1. State Pensions: First, over your years working, depending on where you have lived and worked, you may accrue some State Pension entitlements. Different countries in Europe have different rules; in the Netherlands it is 2% per year working. This should be built into your long-term planning calculations including implications of moving countries and continued eligibility.
2. Property: Property is a much-discussed asset class with expats and can potentially be a useful component of a retirement plan depending on your circumstances. Some advantages of property are that it is tangible; we can see it, it can produce dividend income in the form of rent and over the long term should also generate capital growth outpacing inflation. There are some downsides though: it is not divisible, meaning you can’t just sell a part of it if you need some capital; if you are not renting it out there is no income being generated; and there are costs of maintenance and upkeep, registration, letting and insurance.
3. Build your own retirement Investment: Take control!

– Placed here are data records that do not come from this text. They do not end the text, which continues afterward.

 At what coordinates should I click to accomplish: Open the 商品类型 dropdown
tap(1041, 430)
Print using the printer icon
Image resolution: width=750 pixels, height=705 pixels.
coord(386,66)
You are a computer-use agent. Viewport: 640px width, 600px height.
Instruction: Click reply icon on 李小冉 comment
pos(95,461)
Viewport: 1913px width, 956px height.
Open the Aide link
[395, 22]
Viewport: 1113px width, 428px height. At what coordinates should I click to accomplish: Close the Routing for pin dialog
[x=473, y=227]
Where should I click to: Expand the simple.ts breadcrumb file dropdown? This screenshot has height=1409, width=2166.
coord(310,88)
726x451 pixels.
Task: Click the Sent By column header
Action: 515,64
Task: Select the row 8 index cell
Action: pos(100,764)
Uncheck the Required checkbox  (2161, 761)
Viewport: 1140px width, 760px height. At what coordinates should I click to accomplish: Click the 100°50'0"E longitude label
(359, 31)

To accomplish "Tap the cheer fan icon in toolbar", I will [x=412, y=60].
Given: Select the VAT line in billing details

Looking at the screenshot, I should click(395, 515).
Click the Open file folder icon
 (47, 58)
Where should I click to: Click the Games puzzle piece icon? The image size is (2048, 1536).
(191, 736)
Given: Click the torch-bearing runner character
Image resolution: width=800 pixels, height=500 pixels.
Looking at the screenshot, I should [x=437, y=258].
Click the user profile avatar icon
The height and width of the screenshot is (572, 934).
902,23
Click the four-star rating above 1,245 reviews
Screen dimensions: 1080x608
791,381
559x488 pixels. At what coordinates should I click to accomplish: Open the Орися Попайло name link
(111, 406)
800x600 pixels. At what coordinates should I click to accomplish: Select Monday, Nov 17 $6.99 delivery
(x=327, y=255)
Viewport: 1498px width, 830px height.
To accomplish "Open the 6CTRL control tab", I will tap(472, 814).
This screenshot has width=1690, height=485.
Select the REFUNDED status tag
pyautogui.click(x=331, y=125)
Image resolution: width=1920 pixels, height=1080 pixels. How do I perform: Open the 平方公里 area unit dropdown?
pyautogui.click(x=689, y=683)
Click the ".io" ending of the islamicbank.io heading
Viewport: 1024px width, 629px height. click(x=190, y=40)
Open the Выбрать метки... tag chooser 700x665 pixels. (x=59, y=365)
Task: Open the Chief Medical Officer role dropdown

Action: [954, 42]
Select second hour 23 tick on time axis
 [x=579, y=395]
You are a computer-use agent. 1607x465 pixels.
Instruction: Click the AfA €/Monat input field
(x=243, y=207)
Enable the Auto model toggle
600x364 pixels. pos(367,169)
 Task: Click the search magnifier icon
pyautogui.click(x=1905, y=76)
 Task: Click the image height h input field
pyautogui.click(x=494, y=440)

This is probably the most valuable, impactful and realistically doable solution. With the right advice, you can create your own retirement investment plan, developing a portfolio of growing assets being added to over time, as per a pension, but outside the pension system. At retirement, the dividend income generated can supplement your other pension income and have a big impact on your quality of life. Furthermore, should your circumstances change along the way and you need to access some capital, it is there without regulatory restriction.
Entering retirement with financial confidence
To fully enjoy retirement, confidence in your financial position is important. This is where specialist expatriate focused financial planning can add real value.